Powering the Future

Wearable sensors are a growing field of technology with diverse applications ranging from healthcare to fitness and beyond. These compact devices are equipped with various sensors capable of monitoring physiological parameters, movement, environmental conditions, and more. However, a significant challenge hindering the widespread adoption of wearable sensors lies in the method of supplying them with power.

Traditional solutions, such as batteries, present a dilemma as they tend to make the devices bulky and uncomfortable to wear for extended periods. Additionally, the need for regular recharging poses practical challenges, often requiring users to remove the devices, which can interrupt continuous data collection. This inconvenience diminishes the seamless integration of wearable sensors into users' daily lives, impacting the reliability and effectiveness of the collected data.

In an attempt to address these challenges, researchers have explored alternative power sources, with energy harvesting emerging as a promising candidate. Energy harvesting technologies aim to generate power from the surrounding environment, converting ambient energy into electrical power for the sensors. Despite its potential, energy harvesting faces several limitations, including the variability and intermittency of energy sources, inefficiencies in conversion, and the difficulty of obtaining sufficient power for demanding sensor applications.

Energy harvesting may become practical for a wider range of applications in the near future thanks to the work of a team led by researchers at Tohoku University in Japan. They have developed a new fabrication procedure that can unlock the potential of piezoelectric composite materials to convert mechanical energy into electrical energy. Typically, the poor mechanical strength of these materials limits their ability to be used for energy harvesting. But the researchers have demonstrated that they can produce strong, flexible piezoelectric composite materials that are well-suited for harvesting mechanical energy.

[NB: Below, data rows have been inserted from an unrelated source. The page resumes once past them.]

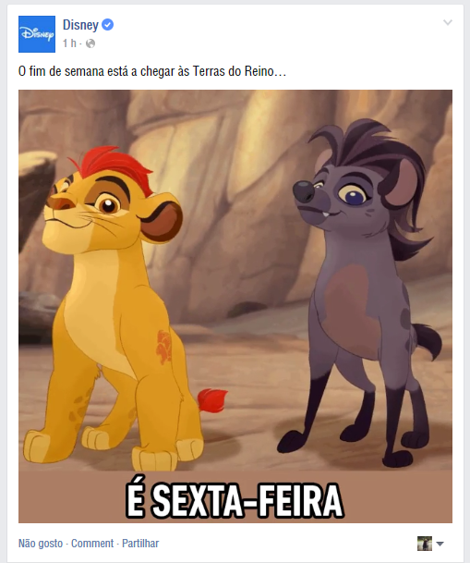The image size is (470, 563).
Task: Select the Comment link under the post
Action: (92, 544)
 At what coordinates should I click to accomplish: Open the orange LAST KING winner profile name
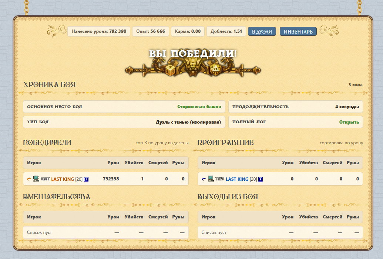click(x=63, y=179)
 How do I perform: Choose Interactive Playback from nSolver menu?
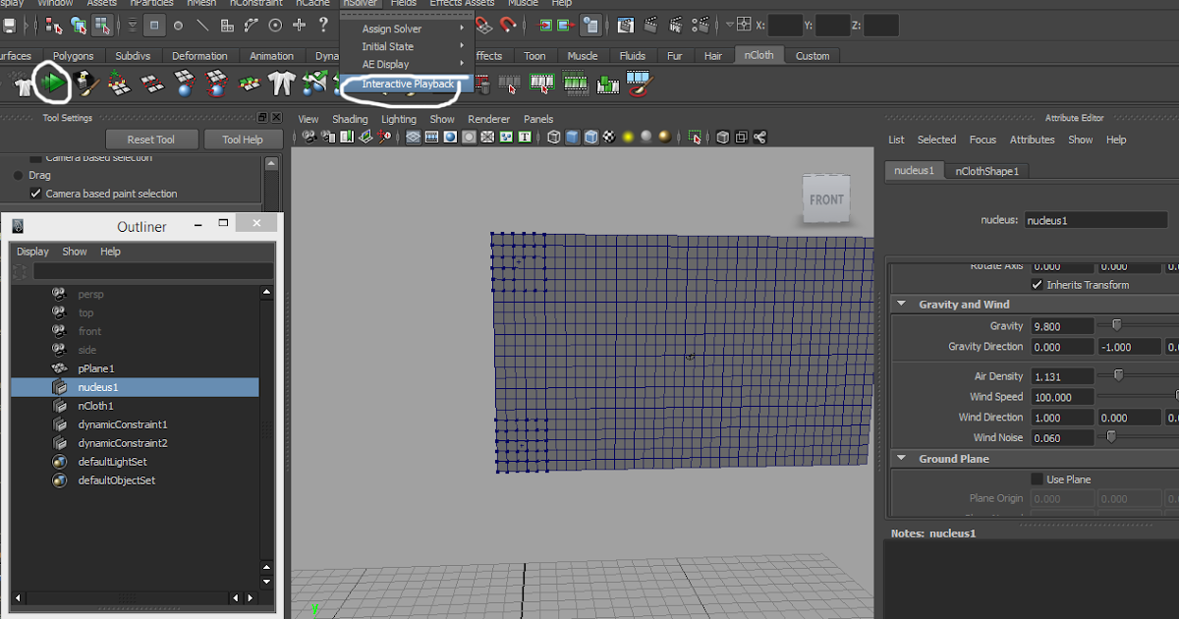pyautogui.click(x=408, y=84)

The novel fabrication method leverages the piezoelectric ceramic material known as potassium sodium niobate. Nanoparticles of this material are reinforced with unidirectional carbon fibers and an epoxy resin to give it mechanical strength. The new material also exhibits excellent stretchability and a strong piezoelectric response. These properties make it ideal for comfortably conforming to the curves of the body and producing electricity to power wearable sensors over long periods of time.

The material was put to the test in a series of experiments. It was discovered that it could maintain a high level of performance even after being stretched 1,000 times. And when pulled in the direction of the carbon fibers, the material showed that it had great strength. This strength did not come at the expense of performance — it was shown that the energy output density of the material was notably higher than other piezoelectric polymers.

To test the real-world utility of the material, it was utilized to create a battery-free piezoelectric motion sensor. This device was integrated into a baseball glove, where it was used to accurately record the timing of catches of a ball. A similar device was attached to a shoe, which was then found to be capable of recording the wearer’s stepping frequency.

In addition to being strong, the material is also very light in weight. The team believes that this combination of properties could make it very useful for applications in the aerospace and automotive industries, as well as in sports equipment, and medical equipment. It is their hope that this work will help to further research in the field of motion detection in the future.